2. The Numbers. Why is gathering 15,000 people for a yoga class really important? We roughly share personal relationships, on a social level, with 150 people, the same size of a traditional tribe. (Our brains have evolved to handle this number.) In today's social media-dominated culture, we connect with many more times that, but think about what a "community" is: the ability to regularly connect with and grow alongside relatively few friends/co-workers/family members. Sure, there is a large yoga "community" in the U.S., yet how many do we really develop bonds with, beyond Facebook emails and retweets, and perhaps the occasional festival? The entire notion of the "largest yoga class ever" is troublesome. Consider Kumbh Mela, the most obvious debunker. The last edition might not be advertised as "yoga" per se, but when 70 million people gathered in Allahabad in 2007 to worship Ganesha, Shiva and Krishna, meditate, perform pujas and purify in the Ganges and Sarasvati Rivers, and chant, the parallel is evident.
3. More Is Not Always Better. In fact, the most powerful classes often involve only a handful of people. I'm all for big group classes. During Tadasana I had a wonderful time alongside 300 others in Shiva Rea's class. I'm sure a few brand-new yogis will be inspired to pursue this discipline from doing a few asanas next to thousands of people, one of the stated aims of GLBL Yoga. But the hands-on touch and attention that a newcomer deserves will be lost. Still, a gateway is a gateway, and I'm down for whatever lets you in the door. I do know from teaching 300 people at a few Bryant Park classes that beyond the first three or four rows, people seem more concerned with sitting on their mat and chatting or text messaging than practicing. I'm not sure what sort of function such (lack of) focus will serve when surrounded by 15,000 others, nor what loose definition of yoga under such circumstances will be accomplished.
4. The Mullah. Nobel Prize-winning economist Paul Krugman doesn't think we're in a recession; he believes we're in a depression. It's not, according to him, insurmountable, but we are making bad social policies (cutting government worker jobs, not starting infrastructure projects) that are not helping us climb out of this mess. A lot has been written about the economics of GLBL Yoga and its single-day $675,000 budget. In the satellites of New York City and Los Angeles, this might seem to be just another event. For people throughout the country not involved in the yoga "scene," or who could really benefit from yoga but are currently unemployed and cannot afford classes, this focus on expense reduces the chance that they are going to care about the purported benefits of yoga in the first place.

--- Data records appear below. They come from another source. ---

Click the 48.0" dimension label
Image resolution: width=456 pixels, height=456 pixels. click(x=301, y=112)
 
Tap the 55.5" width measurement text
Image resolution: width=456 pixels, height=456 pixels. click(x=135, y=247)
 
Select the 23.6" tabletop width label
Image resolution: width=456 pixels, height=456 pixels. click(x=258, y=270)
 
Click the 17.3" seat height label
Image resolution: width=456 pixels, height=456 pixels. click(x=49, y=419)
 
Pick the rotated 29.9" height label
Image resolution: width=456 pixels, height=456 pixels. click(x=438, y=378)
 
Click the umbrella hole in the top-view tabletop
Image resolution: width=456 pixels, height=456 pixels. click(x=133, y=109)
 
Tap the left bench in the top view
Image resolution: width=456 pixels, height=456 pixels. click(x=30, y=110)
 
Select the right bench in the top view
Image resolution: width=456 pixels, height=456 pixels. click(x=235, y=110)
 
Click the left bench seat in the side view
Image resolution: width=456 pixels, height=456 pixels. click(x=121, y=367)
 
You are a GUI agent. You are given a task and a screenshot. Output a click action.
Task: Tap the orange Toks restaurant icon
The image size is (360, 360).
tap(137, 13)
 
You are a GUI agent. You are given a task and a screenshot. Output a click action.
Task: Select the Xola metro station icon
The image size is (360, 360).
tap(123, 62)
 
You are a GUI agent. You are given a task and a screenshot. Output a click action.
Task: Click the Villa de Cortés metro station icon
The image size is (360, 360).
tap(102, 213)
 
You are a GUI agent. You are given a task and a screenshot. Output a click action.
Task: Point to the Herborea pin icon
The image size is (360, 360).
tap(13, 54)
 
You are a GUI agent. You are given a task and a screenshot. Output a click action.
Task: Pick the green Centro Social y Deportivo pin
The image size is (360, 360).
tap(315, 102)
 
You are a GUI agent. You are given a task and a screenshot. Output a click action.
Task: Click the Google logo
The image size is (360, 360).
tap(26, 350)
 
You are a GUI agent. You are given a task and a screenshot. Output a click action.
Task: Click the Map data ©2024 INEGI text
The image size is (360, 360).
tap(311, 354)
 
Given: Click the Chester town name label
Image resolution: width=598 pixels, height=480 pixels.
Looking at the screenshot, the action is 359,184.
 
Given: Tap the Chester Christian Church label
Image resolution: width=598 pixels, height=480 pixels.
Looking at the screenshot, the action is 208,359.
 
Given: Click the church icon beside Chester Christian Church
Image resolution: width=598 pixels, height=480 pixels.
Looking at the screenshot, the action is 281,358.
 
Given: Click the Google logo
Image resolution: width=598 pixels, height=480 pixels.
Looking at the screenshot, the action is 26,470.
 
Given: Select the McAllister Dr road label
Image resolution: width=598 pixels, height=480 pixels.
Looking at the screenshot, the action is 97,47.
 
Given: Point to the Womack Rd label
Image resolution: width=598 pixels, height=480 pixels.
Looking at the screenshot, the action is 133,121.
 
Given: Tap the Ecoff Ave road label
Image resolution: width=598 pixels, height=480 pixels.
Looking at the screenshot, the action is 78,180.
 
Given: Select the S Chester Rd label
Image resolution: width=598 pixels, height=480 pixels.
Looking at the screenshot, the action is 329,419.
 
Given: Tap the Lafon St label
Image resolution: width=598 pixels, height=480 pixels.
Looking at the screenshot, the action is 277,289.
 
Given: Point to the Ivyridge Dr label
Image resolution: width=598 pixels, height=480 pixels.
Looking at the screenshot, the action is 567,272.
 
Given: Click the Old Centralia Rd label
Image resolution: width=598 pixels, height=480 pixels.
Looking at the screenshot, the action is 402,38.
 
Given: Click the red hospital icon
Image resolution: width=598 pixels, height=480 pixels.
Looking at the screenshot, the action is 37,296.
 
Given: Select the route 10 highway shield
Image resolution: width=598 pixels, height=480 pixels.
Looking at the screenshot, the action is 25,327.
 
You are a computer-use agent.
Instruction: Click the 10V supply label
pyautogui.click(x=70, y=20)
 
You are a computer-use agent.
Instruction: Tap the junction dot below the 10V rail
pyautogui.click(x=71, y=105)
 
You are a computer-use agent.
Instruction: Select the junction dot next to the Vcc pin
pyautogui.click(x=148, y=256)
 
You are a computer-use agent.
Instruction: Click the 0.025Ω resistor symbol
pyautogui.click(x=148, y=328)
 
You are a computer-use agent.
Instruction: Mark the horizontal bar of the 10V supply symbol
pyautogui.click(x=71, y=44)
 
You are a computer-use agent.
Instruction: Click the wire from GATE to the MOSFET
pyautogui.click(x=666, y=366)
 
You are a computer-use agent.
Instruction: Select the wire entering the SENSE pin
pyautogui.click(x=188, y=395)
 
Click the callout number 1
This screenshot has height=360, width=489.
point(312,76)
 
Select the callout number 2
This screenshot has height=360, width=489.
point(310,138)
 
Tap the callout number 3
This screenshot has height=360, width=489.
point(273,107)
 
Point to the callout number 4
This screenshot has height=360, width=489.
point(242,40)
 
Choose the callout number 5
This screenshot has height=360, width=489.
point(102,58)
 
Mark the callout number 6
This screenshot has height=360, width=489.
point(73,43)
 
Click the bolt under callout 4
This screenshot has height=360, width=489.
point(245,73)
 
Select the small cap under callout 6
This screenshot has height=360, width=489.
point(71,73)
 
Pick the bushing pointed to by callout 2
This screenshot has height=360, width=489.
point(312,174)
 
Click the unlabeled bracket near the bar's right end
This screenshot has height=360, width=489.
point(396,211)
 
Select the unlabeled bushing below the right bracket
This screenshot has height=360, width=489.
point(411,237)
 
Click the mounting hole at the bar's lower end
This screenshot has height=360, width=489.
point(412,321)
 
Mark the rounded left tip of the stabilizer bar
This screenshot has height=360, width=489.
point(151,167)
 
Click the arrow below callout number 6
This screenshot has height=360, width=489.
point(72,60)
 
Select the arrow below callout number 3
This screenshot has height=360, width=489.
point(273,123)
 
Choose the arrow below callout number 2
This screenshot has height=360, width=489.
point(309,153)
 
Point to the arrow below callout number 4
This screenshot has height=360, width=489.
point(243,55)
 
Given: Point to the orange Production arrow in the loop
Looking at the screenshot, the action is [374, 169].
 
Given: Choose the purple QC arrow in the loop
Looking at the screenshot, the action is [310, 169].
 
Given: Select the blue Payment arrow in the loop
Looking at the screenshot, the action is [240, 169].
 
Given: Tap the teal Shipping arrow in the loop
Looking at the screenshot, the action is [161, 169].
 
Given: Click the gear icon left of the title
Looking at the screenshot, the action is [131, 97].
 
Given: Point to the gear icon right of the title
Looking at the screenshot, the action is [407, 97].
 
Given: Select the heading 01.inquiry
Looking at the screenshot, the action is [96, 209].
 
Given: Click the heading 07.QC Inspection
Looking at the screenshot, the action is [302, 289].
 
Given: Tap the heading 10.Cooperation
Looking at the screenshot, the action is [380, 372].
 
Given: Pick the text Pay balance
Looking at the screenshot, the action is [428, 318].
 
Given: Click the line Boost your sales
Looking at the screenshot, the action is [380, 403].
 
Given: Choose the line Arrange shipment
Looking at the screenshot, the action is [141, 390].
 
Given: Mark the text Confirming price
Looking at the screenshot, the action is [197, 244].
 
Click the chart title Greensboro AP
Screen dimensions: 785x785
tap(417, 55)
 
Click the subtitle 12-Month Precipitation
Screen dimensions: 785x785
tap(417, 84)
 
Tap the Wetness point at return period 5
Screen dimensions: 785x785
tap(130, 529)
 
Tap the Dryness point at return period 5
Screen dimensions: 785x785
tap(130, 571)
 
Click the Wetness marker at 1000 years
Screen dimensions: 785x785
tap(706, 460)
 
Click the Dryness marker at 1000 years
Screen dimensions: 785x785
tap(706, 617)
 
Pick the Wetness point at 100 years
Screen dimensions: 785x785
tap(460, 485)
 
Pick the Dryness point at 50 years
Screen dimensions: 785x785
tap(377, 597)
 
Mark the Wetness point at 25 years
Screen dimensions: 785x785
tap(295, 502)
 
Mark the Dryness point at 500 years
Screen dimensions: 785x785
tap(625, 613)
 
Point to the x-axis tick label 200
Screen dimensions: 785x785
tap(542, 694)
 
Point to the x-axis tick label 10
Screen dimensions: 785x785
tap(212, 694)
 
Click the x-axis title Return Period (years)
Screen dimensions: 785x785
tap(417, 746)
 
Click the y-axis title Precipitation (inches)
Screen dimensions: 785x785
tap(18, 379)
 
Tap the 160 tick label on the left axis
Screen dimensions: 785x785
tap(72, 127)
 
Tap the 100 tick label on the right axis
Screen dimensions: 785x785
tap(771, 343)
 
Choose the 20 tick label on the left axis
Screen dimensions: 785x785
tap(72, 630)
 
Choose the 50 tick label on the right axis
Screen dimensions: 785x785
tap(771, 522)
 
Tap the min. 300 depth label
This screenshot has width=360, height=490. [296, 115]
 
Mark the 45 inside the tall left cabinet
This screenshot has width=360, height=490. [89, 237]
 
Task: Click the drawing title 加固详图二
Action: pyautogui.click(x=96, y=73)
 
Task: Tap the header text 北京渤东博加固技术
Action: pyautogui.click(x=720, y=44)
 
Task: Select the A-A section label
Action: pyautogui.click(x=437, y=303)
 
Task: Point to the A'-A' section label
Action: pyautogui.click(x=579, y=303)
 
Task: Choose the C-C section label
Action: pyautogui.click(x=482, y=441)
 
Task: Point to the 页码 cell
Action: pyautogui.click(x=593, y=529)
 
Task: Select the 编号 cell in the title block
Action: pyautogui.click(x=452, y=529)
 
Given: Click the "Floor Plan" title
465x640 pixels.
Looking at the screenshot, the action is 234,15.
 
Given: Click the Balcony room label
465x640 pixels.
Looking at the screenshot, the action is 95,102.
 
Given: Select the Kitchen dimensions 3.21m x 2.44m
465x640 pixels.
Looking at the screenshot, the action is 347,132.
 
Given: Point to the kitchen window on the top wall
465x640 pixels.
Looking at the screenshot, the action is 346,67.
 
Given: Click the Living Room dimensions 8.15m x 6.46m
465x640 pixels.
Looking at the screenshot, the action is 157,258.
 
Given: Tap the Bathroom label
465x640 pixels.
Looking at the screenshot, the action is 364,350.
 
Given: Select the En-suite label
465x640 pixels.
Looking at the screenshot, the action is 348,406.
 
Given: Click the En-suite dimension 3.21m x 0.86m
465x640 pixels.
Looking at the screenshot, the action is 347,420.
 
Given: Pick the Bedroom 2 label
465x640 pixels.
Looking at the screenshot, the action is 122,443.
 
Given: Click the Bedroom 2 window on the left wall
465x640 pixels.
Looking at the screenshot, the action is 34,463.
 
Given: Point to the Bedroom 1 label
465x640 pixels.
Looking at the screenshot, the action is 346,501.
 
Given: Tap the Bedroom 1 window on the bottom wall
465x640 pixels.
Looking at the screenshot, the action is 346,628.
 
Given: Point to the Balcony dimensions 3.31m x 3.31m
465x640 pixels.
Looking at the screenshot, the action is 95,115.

5. Exclusivity. Some of my fondest memories during college, upon realizing that concerts were going to play a major role in my life, involve arriving at venues hours early to eventually stand crushed against the barrier of the front row. Central Park Summerstage, for example, rewards lunatic fans. Prospect Park's Celebrate Brooklyn!, however, rewards whoever bought a subscription for those coveted spots. Diehards have to sit six rows back looking over a sea of people who are often texting and chatting, paying little mind to the show. At GLBL Yoga, paying $2,000+ gets you onstage with the teachers, while $1,250 gets you a pair of front-row reserved spots. This pay-to-play mentality, while helpful to the bottom line, does little to instill faith in those who don't have the means to get where they want to be. They instead sit staring over a sea of faces, wondering where the promise of yoga went.